[What is expected]
In your copy of the records, include every word exactly and no pictures.

[Exercise data]
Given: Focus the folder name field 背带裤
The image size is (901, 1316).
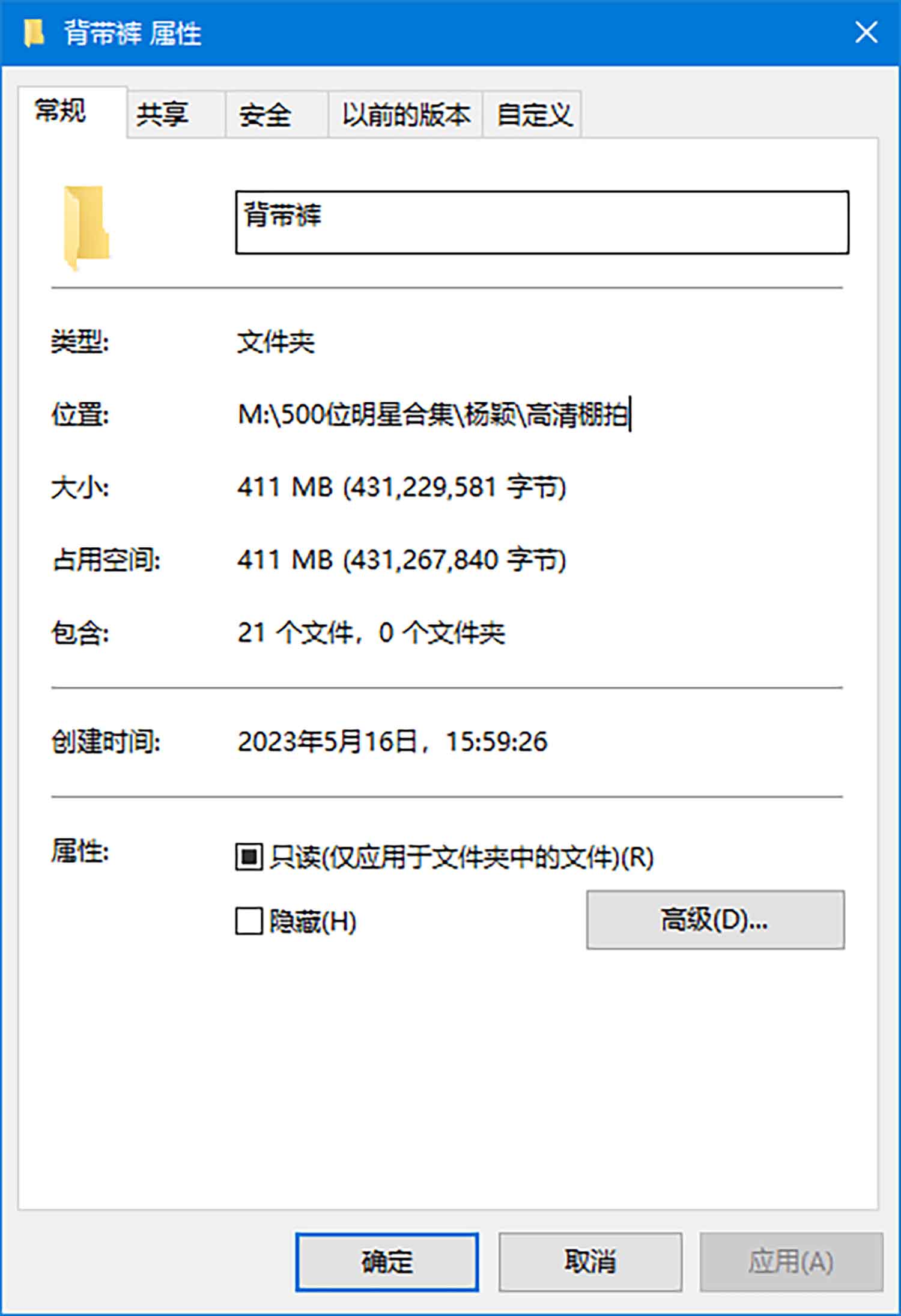Looking at the screenshot, I should click(542, 222).

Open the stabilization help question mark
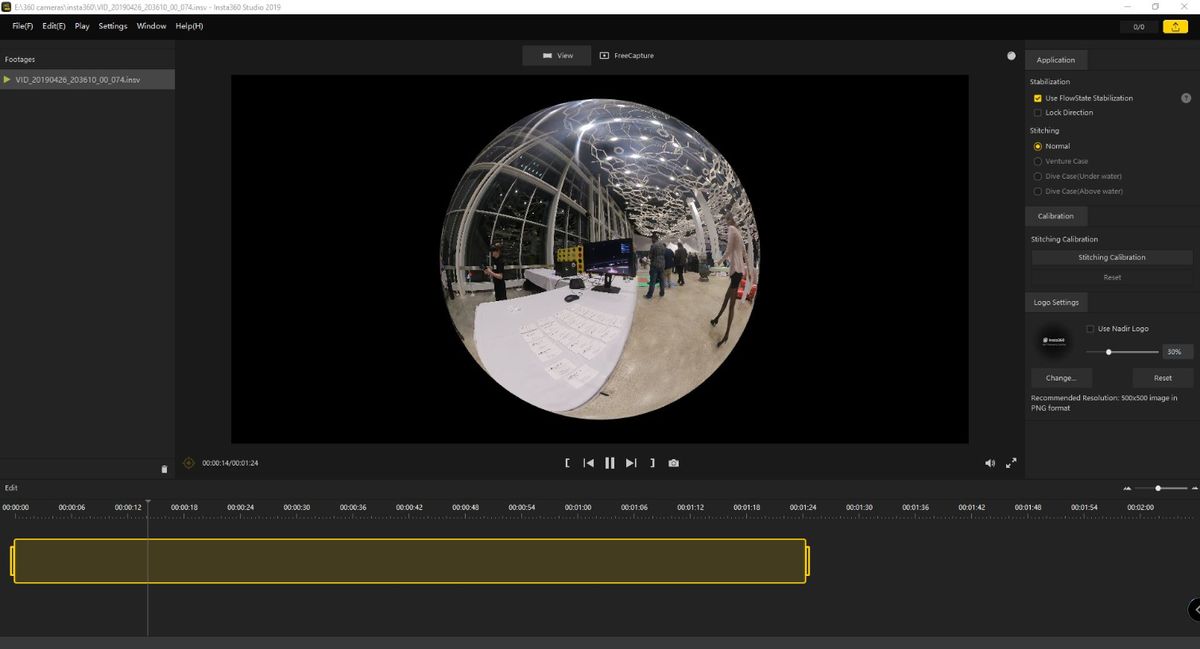coord(1186,98)
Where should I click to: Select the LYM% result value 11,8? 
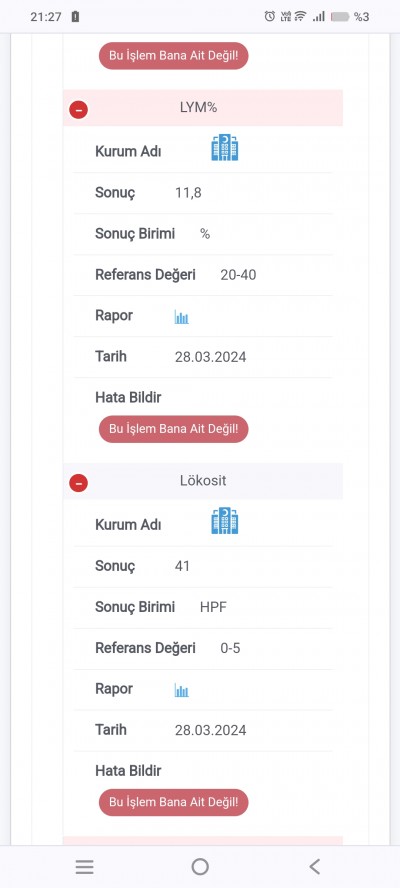pyautogui.click(x=188, y=193)
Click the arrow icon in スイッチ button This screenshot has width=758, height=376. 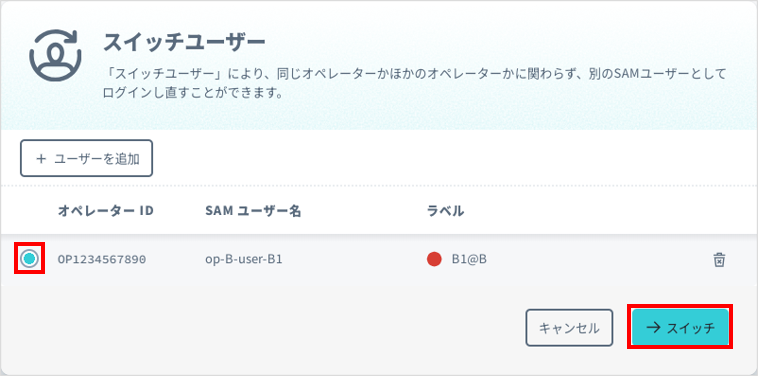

[Answer area]
Given: Focus the folder name field 背带裤
The image size is (901, 1316).
Looking at the screenshot, I should click(542, 222).

Open the stabilization help question mark
coord(1186,98)
Where should I click to: Select the LYM% result value 11,8? 
pyautogui.click(x=188, y=193)
Click the arrow icon in スイッチ button This screenshot has width=758, height=376. 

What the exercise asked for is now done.